With the records below as input, work out how many lines include the word "Microsoft". Give only the number.

※ ※ ※

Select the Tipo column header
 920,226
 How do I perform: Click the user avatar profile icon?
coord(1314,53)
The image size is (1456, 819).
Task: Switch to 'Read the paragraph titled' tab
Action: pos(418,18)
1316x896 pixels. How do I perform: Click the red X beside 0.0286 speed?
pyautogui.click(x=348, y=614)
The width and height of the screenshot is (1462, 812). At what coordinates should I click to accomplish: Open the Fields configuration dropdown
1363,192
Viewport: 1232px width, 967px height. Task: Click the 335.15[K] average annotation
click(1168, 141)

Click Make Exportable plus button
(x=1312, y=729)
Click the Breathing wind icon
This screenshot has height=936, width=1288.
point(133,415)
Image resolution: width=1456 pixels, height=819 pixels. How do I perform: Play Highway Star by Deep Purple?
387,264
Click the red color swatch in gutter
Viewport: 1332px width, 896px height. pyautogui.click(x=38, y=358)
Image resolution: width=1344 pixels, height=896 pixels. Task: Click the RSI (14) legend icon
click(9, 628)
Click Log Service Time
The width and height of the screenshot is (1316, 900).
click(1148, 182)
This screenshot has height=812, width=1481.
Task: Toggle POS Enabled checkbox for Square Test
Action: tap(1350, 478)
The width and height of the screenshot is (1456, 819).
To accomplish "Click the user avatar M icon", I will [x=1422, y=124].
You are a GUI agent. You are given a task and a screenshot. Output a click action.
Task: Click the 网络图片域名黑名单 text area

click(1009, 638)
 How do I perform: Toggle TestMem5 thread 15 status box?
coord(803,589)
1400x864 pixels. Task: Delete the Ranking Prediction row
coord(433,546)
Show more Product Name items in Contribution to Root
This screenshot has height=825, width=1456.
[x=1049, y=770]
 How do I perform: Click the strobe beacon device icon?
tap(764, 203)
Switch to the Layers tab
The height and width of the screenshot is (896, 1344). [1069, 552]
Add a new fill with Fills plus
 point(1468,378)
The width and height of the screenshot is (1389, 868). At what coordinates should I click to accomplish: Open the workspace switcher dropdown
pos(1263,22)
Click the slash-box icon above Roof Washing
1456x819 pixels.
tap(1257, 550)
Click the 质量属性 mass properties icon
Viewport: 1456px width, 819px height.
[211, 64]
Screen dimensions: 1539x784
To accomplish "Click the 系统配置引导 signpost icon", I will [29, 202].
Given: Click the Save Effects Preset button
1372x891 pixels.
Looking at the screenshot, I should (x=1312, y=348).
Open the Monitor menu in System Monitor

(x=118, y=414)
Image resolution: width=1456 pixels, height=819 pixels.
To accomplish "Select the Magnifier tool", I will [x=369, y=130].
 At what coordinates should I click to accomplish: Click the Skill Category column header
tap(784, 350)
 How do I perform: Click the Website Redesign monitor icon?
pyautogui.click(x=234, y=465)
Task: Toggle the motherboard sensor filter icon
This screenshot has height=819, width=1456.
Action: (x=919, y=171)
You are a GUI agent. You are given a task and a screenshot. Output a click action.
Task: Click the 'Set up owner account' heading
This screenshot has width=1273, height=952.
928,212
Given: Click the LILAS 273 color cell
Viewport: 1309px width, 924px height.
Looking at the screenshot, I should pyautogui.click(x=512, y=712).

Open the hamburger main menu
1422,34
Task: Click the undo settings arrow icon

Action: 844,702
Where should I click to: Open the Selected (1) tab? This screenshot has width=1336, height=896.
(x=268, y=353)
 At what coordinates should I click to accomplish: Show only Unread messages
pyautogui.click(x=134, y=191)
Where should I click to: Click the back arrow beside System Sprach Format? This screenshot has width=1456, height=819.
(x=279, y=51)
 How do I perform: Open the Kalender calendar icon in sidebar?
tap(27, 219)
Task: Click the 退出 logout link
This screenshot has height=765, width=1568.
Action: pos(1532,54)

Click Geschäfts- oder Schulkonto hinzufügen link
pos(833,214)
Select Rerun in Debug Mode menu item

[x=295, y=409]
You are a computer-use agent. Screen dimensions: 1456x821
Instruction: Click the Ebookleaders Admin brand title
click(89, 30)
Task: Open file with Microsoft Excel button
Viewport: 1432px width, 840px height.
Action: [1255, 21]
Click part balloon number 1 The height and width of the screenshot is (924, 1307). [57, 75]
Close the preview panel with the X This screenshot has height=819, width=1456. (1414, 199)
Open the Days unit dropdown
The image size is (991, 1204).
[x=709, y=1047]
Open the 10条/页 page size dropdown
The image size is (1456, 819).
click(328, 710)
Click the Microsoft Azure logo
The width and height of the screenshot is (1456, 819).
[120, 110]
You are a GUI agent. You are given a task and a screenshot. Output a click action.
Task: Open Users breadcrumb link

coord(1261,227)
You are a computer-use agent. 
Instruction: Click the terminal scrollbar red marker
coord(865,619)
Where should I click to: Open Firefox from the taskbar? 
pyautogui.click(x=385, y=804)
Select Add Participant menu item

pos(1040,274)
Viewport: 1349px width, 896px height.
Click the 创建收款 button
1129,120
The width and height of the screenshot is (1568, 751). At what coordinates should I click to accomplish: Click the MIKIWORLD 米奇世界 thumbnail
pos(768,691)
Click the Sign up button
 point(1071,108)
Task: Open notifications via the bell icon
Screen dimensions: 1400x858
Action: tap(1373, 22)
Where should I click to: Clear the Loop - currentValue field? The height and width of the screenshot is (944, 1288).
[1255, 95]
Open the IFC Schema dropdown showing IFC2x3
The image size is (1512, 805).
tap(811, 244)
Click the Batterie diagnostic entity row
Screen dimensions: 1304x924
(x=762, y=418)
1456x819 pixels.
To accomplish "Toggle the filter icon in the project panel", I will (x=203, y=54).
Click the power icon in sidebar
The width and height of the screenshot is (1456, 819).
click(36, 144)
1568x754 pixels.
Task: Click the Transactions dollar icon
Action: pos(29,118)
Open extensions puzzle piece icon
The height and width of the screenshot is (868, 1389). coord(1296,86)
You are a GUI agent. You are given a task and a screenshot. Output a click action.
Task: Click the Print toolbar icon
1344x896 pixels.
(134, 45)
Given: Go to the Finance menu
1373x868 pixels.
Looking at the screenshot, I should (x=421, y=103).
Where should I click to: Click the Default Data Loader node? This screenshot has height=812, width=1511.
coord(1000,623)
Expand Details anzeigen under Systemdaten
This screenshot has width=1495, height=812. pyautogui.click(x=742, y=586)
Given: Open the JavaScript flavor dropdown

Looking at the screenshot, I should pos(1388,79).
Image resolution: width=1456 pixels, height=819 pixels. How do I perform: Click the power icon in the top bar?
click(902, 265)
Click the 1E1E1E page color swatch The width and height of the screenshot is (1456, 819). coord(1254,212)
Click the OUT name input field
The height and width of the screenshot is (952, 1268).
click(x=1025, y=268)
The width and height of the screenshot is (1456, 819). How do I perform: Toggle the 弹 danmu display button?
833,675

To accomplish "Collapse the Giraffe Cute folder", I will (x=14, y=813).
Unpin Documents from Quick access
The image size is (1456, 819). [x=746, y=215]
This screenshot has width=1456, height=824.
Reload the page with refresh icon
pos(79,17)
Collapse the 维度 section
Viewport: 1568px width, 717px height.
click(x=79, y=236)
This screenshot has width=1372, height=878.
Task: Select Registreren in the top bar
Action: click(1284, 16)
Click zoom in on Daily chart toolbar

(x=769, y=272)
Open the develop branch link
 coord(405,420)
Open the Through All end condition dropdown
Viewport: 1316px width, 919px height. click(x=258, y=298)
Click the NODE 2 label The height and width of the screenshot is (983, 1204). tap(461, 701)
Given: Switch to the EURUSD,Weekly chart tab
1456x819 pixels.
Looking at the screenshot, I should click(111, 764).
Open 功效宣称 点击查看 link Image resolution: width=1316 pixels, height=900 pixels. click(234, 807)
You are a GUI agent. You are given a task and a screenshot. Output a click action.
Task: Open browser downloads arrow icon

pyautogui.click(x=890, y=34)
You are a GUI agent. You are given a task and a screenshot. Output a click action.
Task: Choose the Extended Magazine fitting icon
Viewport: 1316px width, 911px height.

※ ※ ※

Answer box: 2